When I mention autism, people immediately think of Rain Man played by the consummate actor Dustin Hoffman. Again, I appreciate the exposure, but this was largely a stereotype. The actual "rain man" that his character was modeled after was Kim Peek. Laurence Kim Peek (November 11, 1951 – December 19, 2009) was an American savant. Known as a "megasavant", he had an exceptional memory, but he also experienced social difficulties,resulting from a developmental disability related to Agenesis of the Corpus Callosum, the same congenital defect I was born with.
Kim is my hero. When I was first diagnosed with ACC, I couldn't get enough of him, and Google the hell out of him. I actually met him before I was diagnosed with ACC, how crazy is that?
Sadly Kim passed away in 2009 at the age of 58. I would have loved to gotten to know him.
Here is a 45 minute video featuring Kim and his amazing savant abilities:
I was so proud to be one of him.

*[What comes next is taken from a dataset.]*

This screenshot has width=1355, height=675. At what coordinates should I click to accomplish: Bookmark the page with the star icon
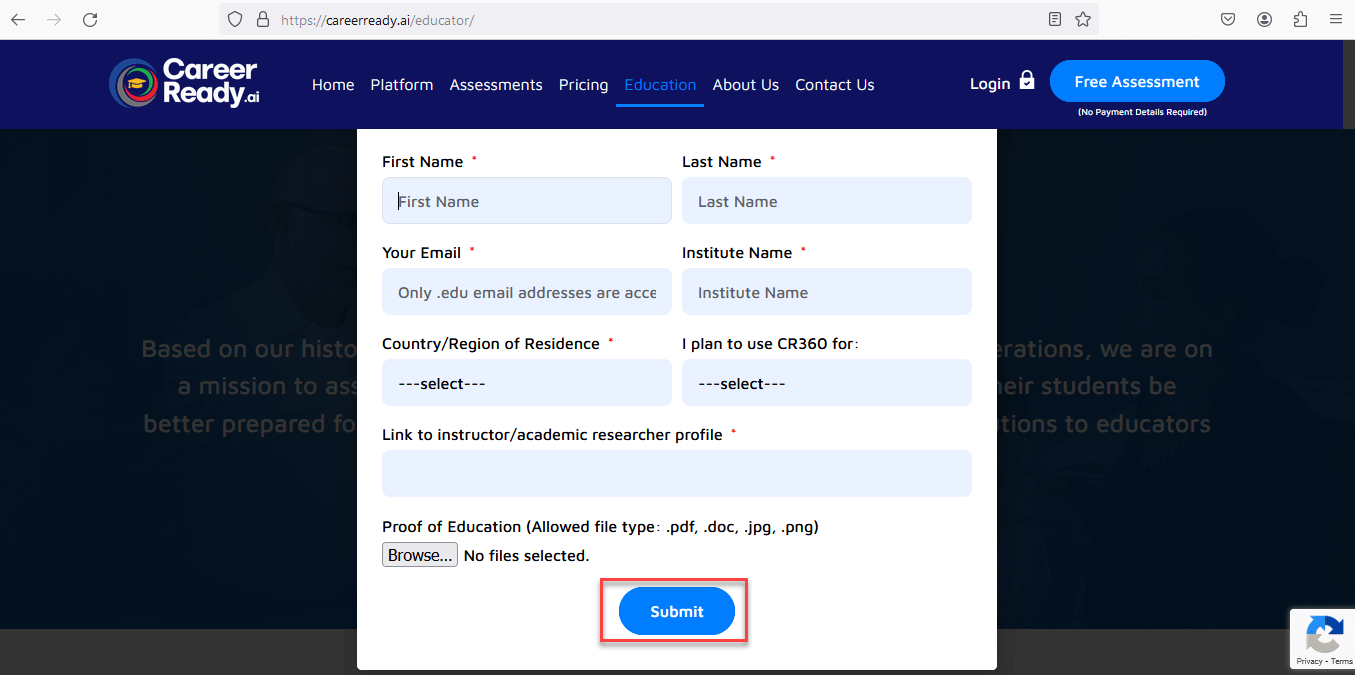pos(1083,18)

Certainly, very few with DDs are savants, yet his gifts were magical. Where he had his gifts, he, like all of us also had his deficits and needed round the clock care. Thank God, he was born into a family that treasure him and his differences.
So...is there not room in the world for Kim Peeks? Is there not room in the world for Joseph Galbraiths?
I am so pleased that the tide has shifted to a more open and inclusive world, yet I don't believe we have gone far enough. I believe we will have gone far enough when the likes of Kim and myself are no longer labeled as disabled, insomuch as our being included in the greater world. We will have gone far enough when accommodations are not even called accommodations, but are seen as the just, forthright and moral way to live with those who are other abled.
The question is for each one of us...have we yet gone far enough?